How to - Techniques

Bring tender perennials indoors

Charmian Christie

Keep tender perennials year after year by overwintering

Because tender perennials can't survive harsh Canadian winters unassisted, many people treat them like annuals, buying new plants year after year. But with a little care and the right conditions, you can overwinter tender perennials for years, saving money and earning a sense of horticultural pride.

Just what are tender perennials? Some are showy flowers with fleshy underground rhizomes, while others are familiar garden herbs suited to a warm, dry Mediterranean climate. Overwintering these somewhat delicate plants isn't difficult, but the technique varies with the root system.

Bulbs and tubers and corms, oh my!
Cannas, dahlias, gladiolas, and tuberous begonias are the most common flowering tender perennials. Whether they grow from a bulb, corm or tuber, all these flowers require the same basic care to overwinter.

The secret is timing: Frost kills active growth, so leave the plants in the ground until after the first light frost.

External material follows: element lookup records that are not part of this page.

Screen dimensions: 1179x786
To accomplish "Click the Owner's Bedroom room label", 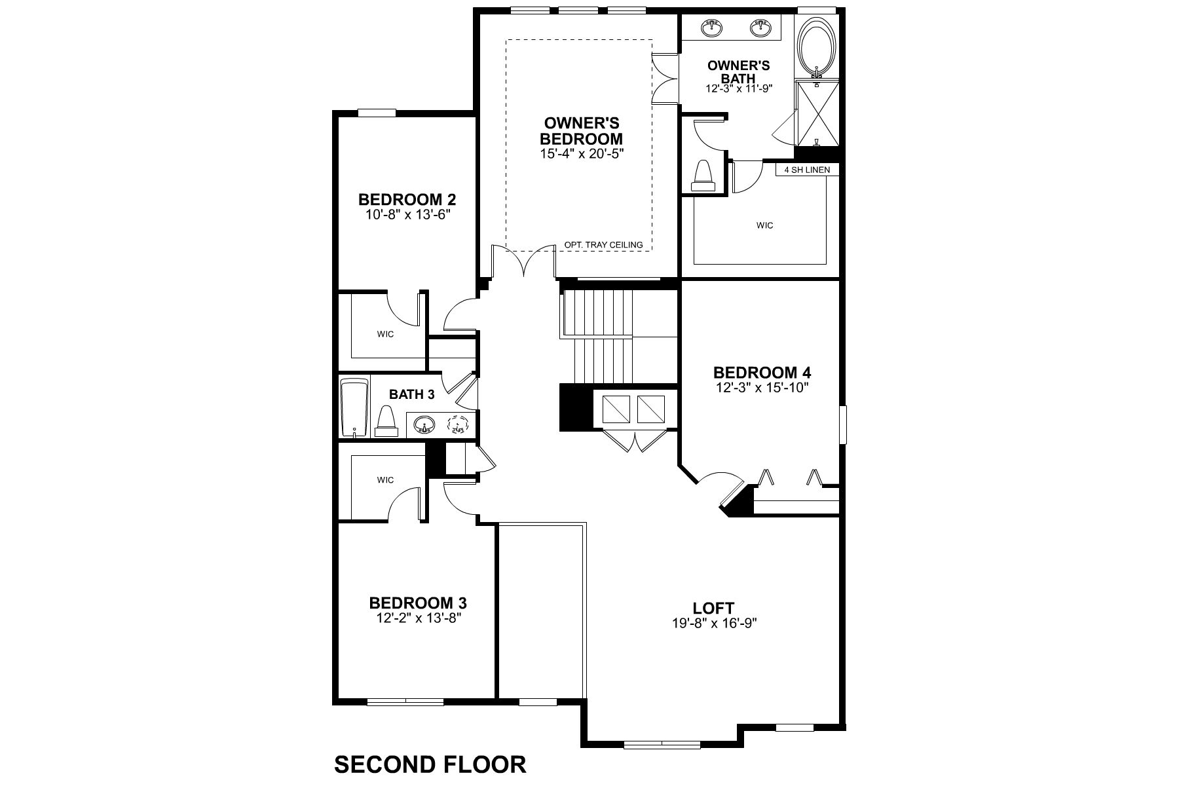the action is coord(580,131).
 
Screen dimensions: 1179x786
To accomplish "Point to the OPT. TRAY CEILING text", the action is coord(603,245).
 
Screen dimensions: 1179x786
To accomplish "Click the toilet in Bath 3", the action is coord(386,422).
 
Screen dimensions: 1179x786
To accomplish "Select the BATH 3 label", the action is coord(411,394).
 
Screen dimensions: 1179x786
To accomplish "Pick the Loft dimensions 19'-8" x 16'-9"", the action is coord(713,623).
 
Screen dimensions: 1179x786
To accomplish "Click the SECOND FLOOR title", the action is coord(430,764).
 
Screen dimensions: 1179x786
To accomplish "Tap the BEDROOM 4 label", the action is coord(762,373).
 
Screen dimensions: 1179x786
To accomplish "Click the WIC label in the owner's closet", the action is coord(764,225).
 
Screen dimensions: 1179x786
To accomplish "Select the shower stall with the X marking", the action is coord(817,113).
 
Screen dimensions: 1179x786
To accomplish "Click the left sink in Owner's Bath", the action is coord(711,28).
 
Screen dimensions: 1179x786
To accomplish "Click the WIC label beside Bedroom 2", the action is coord(385,335).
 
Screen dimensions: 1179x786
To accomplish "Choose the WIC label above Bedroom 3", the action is coord(385,480).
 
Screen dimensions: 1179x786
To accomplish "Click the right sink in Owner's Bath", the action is coord(761,28).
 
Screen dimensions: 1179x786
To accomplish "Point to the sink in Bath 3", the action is coord(424,425).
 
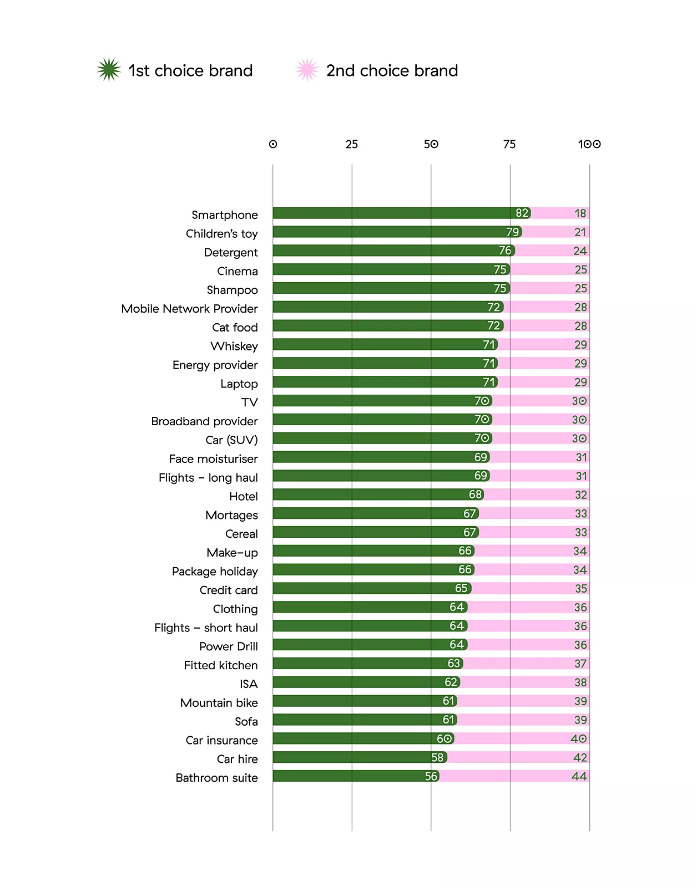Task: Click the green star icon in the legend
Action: (x=109, y=70)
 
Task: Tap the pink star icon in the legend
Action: (x=307, y=70)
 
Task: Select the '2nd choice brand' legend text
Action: (x=392, y=71)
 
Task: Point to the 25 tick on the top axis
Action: (x=352, y=144)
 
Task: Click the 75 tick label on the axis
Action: (x=509, y=144)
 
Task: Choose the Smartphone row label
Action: (x=225, y=215)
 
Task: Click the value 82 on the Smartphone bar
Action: (x=522, y=213)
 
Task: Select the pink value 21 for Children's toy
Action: (x=580, y=232)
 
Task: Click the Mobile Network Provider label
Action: (x=190, y=309)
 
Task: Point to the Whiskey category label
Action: (x=234, y=346)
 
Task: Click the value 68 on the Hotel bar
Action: (x=476, y=495)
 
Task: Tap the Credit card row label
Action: (x=229, y=590)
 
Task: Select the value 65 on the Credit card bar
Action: (x=461, y=588)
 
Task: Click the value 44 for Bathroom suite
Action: (x=579, y=776)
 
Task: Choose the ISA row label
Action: (x=249, y=684)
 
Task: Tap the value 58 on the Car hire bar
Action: (x=437, y=757)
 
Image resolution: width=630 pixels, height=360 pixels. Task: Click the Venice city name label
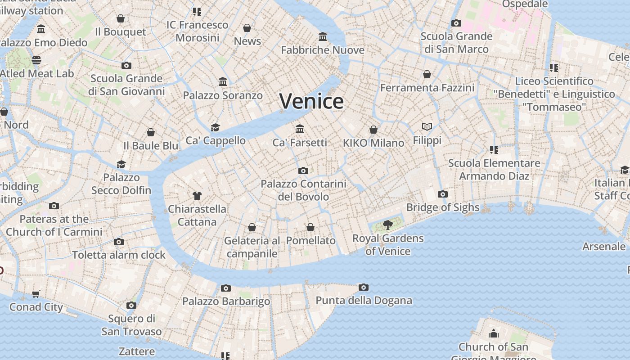point(311,101)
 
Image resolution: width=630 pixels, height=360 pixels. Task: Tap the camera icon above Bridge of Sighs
point(443,194)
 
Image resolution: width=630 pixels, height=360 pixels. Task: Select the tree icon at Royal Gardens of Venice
point(387,225)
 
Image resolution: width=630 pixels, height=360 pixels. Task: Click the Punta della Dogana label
point(364,301)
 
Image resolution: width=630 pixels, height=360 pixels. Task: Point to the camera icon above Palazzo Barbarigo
point(226,288)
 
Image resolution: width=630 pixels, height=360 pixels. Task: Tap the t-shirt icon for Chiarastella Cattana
point(197,195)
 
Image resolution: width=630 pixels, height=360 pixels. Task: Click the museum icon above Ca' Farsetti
point(300,129)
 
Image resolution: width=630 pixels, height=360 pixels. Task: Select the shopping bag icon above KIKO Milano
point(374,130)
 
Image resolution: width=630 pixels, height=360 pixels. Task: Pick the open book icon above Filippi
point(427,127)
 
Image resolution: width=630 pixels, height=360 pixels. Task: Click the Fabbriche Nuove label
point(323,50)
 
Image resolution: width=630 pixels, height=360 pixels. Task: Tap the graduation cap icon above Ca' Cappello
point(216,127)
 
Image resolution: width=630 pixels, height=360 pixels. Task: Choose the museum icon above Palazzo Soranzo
point(223,82)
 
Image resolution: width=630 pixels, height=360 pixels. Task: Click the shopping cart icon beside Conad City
point(36,294)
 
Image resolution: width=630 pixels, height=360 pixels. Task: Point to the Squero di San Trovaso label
point(131,325)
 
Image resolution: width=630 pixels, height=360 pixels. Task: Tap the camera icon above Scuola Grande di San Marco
point(456,23)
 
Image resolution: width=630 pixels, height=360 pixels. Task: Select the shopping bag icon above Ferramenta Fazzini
point(427,74)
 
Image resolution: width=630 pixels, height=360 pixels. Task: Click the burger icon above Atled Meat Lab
point(36,60)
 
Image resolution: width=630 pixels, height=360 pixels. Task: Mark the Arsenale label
point(604,247)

But don't wait too long: A hard frost can kill some tender perennials, and once the plant goes dormant, rot-causing microbes can quickly attack. After the first frost, trim the foliage to a few inches from the ground. Carefully dig up the root bulb and inspect it for signs of insects or fungus. Only overwinter healthy plants.

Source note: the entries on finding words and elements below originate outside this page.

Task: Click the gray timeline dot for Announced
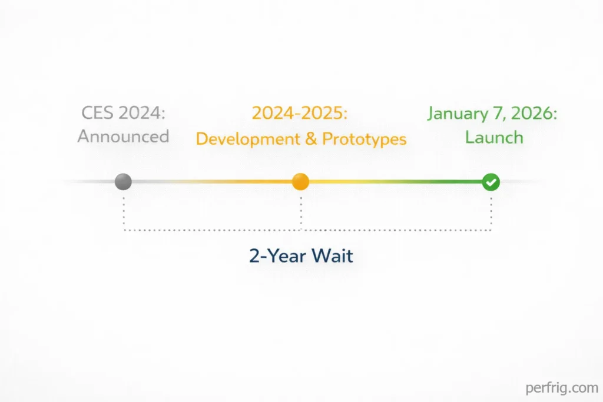[x=123, y=182]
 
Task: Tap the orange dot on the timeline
[x=301, y=182]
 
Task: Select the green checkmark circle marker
[x=491, y=182]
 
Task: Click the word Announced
[x=123, y=137]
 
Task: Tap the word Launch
[x=493, y=137]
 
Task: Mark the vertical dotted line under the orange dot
[x=301, y=210]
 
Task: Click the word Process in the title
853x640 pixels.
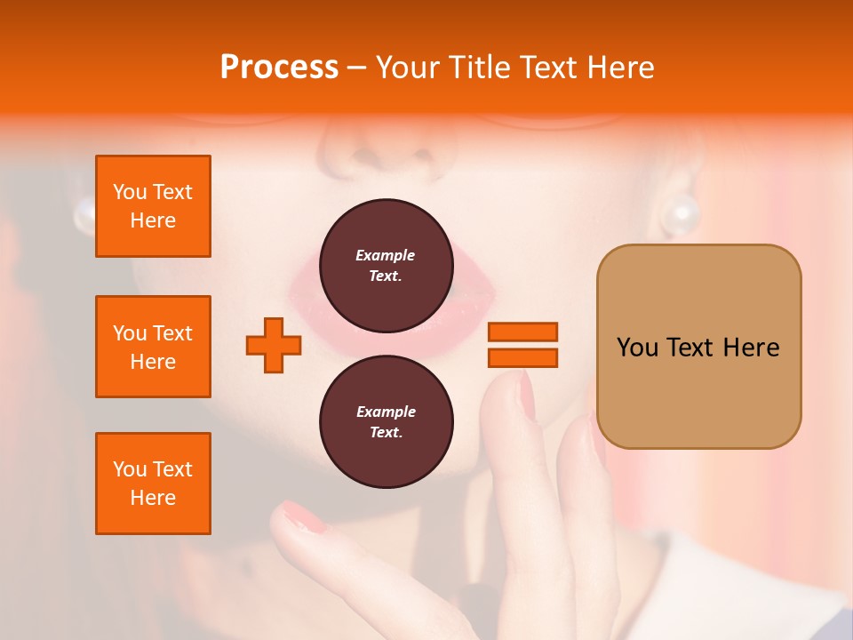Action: click(279, 68)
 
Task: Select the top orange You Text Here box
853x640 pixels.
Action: click(153, 206)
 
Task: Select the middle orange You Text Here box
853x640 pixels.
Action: click(153, 347)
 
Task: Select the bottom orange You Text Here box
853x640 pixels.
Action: click(153, 484)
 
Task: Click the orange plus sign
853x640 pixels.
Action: click(274, 345)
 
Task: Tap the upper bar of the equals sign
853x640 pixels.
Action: click(522, 332)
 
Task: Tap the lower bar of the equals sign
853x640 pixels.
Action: click(522, 357)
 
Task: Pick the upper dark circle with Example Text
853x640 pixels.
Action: click(386, 266)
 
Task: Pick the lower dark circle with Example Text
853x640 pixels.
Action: click(386, 422)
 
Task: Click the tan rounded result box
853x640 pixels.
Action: click(698, 347)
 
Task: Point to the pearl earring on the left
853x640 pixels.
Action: click(84, 213)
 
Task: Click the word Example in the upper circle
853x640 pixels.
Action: click(386, 255)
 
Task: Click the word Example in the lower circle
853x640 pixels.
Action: click(386, 412)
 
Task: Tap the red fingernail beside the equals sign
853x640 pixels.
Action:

Allow the bulb, corm or tuber to dry inside where it's warm for a couple of weeks. Ensure the drying area has good air circulation. If the plant is a corm (like gladiolus), remove the dried foliage and cut off the old corms from the bottom. Once dried, bury in either dry sand, sphagnum peat moss or vermiculite.

The right temperature—between 7°C and 10°C—is key, since normal room temperatures are too hot. To provide the critical rest the plants need, store them in an unheated spare room or basement area. A root cellar is ideal.